Dijo Jehová: “Porque dejaron mi ley, la cual di delante de ellos, y no obedecieron a mi voz, ni caminaron conforme a ella.”

Jeremías 9,13

Hace algunos años atrás, viajando en un vuelo internacional, un abogado viajaba al lado mío. Aburridos los dos, nos pusimos a charlar. El tema de la conversación era la ley y el estado. Recuerdo perfectamente cuando el abogado me dijo enfáticamente: “La función del Estado no es hacernos a todos iguales por medio de la ley sino, por contrario, la función del Estado es garantizarnos que todos somos iguales ante la ley”. No todos comparten esta afirmación, pero nadie puede negar la necesidad y el valor de la ley.

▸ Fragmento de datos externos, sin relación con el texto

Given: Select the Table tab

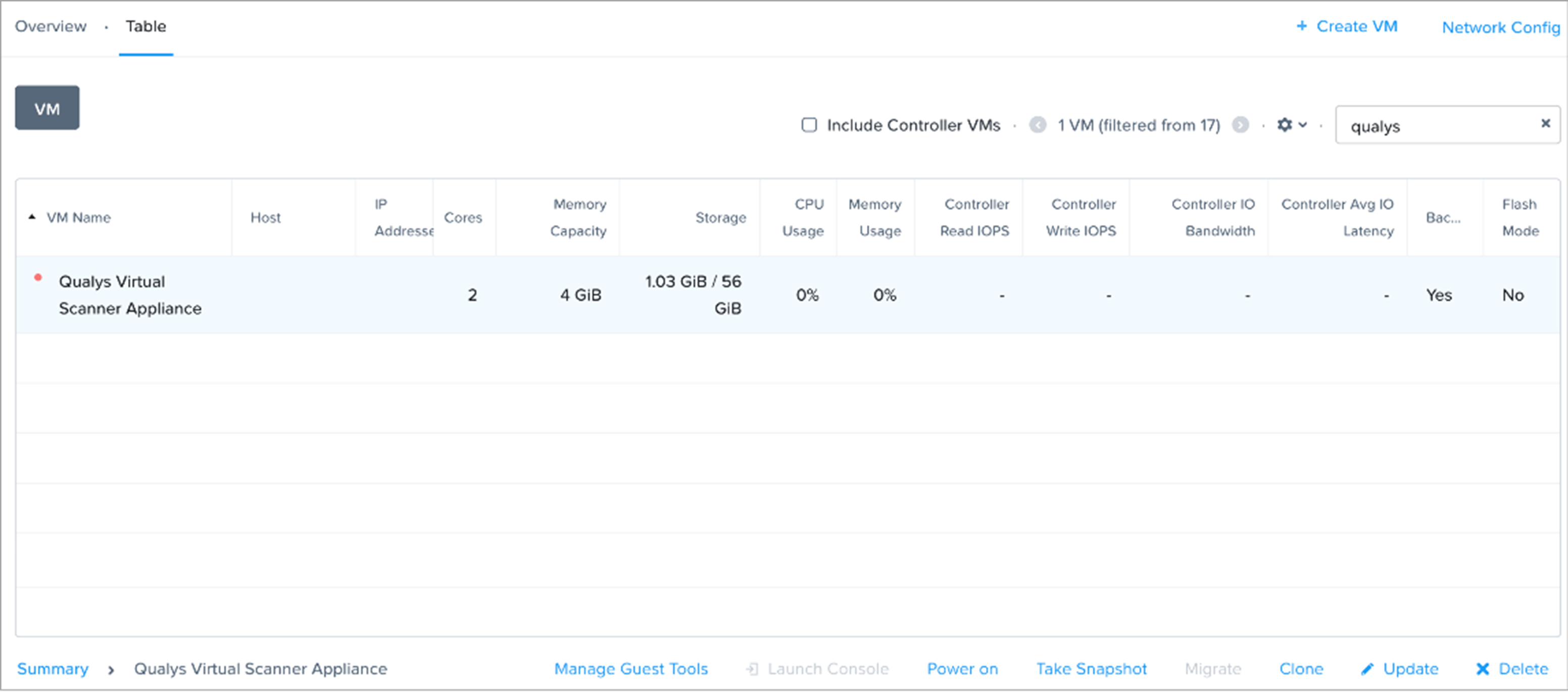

Todos los profetas del Antiguo Testamento exhortaron al pueblo que sean fieles al pacto con Dios. Todos los profetas exhortaron y alentaron al pueblo que cambien de actitud, que se conviertan y se vuelvan a Dios, viviendo en fidelidad a su alianza. Esta fidelidad a Dios es la que guiaba la vida de su pueblo. En la ley de Dios estaba expresada cual era la voluntad de Dios y lo que Él esperaba de su pueblo.

Si en el Antiguo Testamento se habla sobre la fidelidad a la ley, en el Nuevo Testamento se resalta constantemente la irrenunciable obediencia y fidelidad que implica el seguimiento a Jesucristo. Sí, es claro que somos salvos por gracia pero, al mismo tiempo, es también clarísima la exigencia que implica el seguimiento a Jesucristo. Y esta exigencia es absolutamente insoslayable. Buscar soslayar esta exigencia que implica claramente el seguimiento a Jesucristo es malbaratar el Evangelio.

Meditemos: ¿Cómo anda nuestro compromiso con Jesucristo?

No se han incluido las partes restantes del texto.